What RoboMetrics Is And Isn't¶
RoboMetrics is a local metrics library for robotics evaluation. It is designed to sit after simulation, data collection, or policy rollout code and turn trajectory-like outputs into repeatable metric results.
Scope Boundary¶
| Need | RoboMetrics role | Use another tool for |
|---|---|---|
| Compute ADE, FDE, safety, comfort, coverage, calibration, physics, and task metrics | Yes | Defining the physical world or sensor stack |
| Evaluate CSV, JSON, NumPy, or lightweight adapter exports | Yes | Storing large datasets or streaming bag files directly |
| Run a deterministic CI regression check | Yes | Running distributed benchmarks or public leaderboard governance |
| Compare two local policy result files | Yes | Hosting dashboards or experiment databases |
| Parse small ROS/ROS 2 JSON exports without ROS imports | Yes | Decoding arbitrary ROS middleware state or running ROS nodes |
| Simulate robot dynamics, contacts, or scenes | No | Isaac Sim, MuJoCo, Gazebo, Drake, PyBullet, or project simulators |
| Train policies or optimize controllers | No | PyTorch, JAX, RL libraries, MPC stacks, or imitation-learning frameworks |
| Manage dataset lineage and labeling | No | Dataset/versioning platforms and lab data infrastructure |
Use RoboMetrics When¶
- You already have policy predictions, rollout trajectories, reference paths, actor trajectories, or time-series arrays.

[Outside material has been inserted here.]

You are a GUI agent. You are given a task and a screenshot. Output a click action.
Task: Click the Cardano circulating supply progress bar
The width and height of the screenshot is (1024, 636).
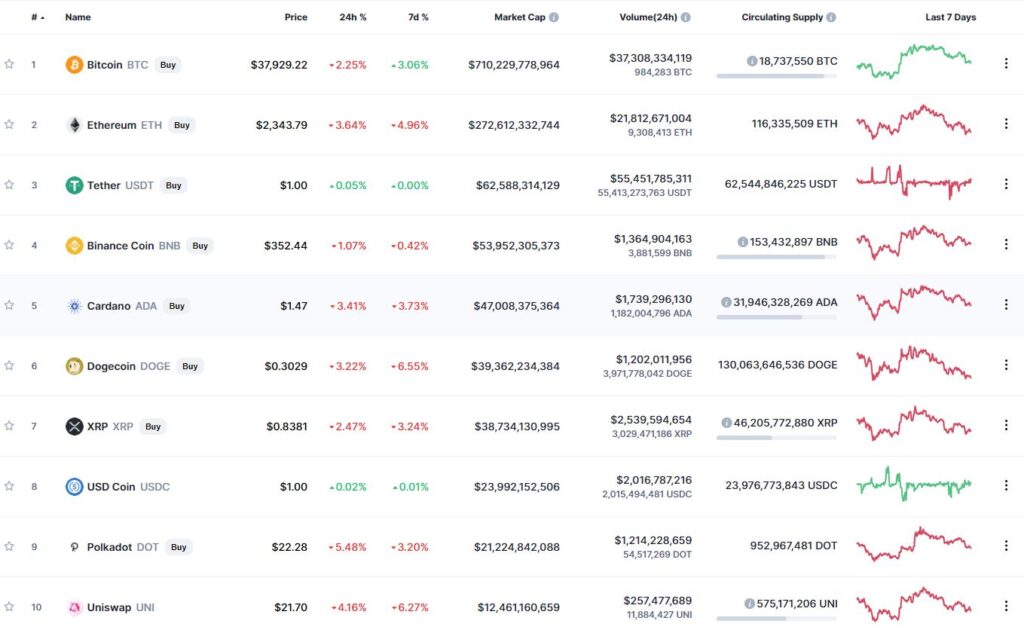(x=776, y=317)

- You need typed metric functions that are small enough to run in unit tests or CI.
- You want strict JSON output for downstream CI consumers.
- You want project-local thresholds without adopting a full benchmark platform.
Do Not Use It As¶
- A simulator.
- A robotics middleware.
- A training framework.
- A dataset host.
- A public leaderboard service.
- A substitute for domain-specific validation of sensor, contact, or actuation models.
The clean boundary is: generate or export rollouts elsewhere, then use RoboMetrics to measure them.